Women In Construction

mental health in construction ukIt’s not just men who suffer in silence. In a dominated industry, we can find that women feel just as isolated, if not more so than those putting up with the hyper-masculine culture.

This can firstly be due to the lack of support and understanding from employers, as well as colleagues. Understandably, it can be difficult for women to find their voice and feel confident enough to voice concerns and opinions in the workplace, often feeling as though they are not seen as equals. 

Pressures can be different to those men face in the same job. For example, juggling pregnancy and childcare for those who have families alongside general bias and judgement from coworkers, management and the public puts extra strain on their lives.

39% of women voiced in recent studies that finances were their main worry impacting stress at work. Unfortunately, we are still experiencing the negative implications of the gender pay gap in many industries. 

Mental health in construction can be heightened for women who earn less than their male counterparts – an issue that is rife across many companies. These additional biases can seriously impact how they perceive their jobs and how fulfilled they are in their careers.

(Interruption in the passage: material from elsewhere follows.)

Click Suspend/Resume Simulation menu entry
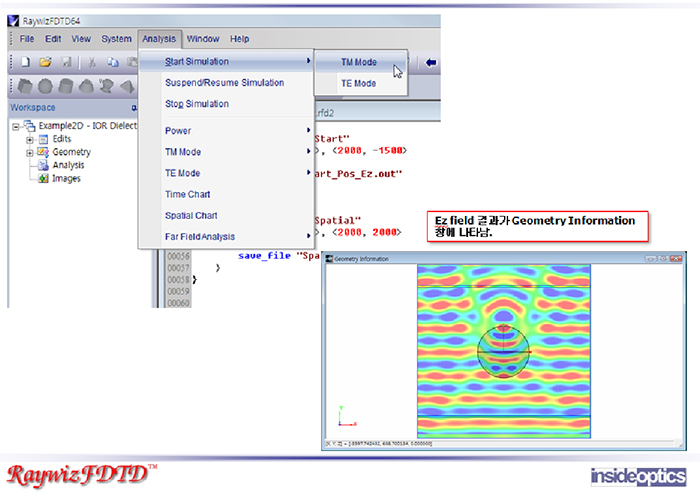This screenshot has height=492, width=700. pos(224,83)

Mental Health In Construction UK – Actions

While many problems stem from the general culture and appearance of this industry, most things are from the way it is being managed. So, the implementation of correct processes and new ways of approaching this silent crisis will be the first step towards improving upon it.

Educate Your Workers

As we have already mentioned, having a positive and safe company culture is going to address many of the problems faced today by workers. Management plays an important role in educating individuals on the correct ways to interact and carry out their roles.

Providing mental health workshops, resources and social events will allow you to start the conversation and mitigate that macho appearance. Instead of letting your teams deal amongst themselves, provide the initial point of contact and let them know that it is ok to talk. Show them ways around their problems and set an example of what you expect.

This can also be done by setting up an Employee Assistance Programme (EAP). This gives employees the chance to confidentially discuss their problems with Mental Health Professionals. Something that, if not given the chance, many would never make use of.

Having it readily available removes that barrier many men and women struggle to get through on their journey to improvement.

Creating A Mental Health Policy

Once you have established a company culture that is open and supportive, it’s time to put some guidelines in place. Having a policy gives employees a sense of safety, knowing that their employers are taking this seriously.

Your policy should cover the support available internally and externally as well as how to access it. It should also go over what is expected from managers in terms of looking out for signs and being proactive in addressing these issues.

As a result, you can start introducing ways of making adjustments for those who are struggling. A more inclusive environment will hopefully allow workers to feel more fulfilled and understood – taking the opportunity to better their work-life balance while tackling the hardships and workload of the job.

Need Help?

If you or someone you know is struggling with mental health, there are resources available to help. The National Health Service (NHS) in the UK offers a variety of services to support those with mental health issues. You can find more information on their website. Additionally, Samaritans offer a 24-hour helpline for anyone struggling with mental health issues or suicidal thoughts. You can reach them at 116 123.

As a business within the industry, we are constantly looking for new ways to address well-being at work. This means ensuring that everyone we work with – whether that be through project management or other services knows who they can contact and exactly what is expected of them.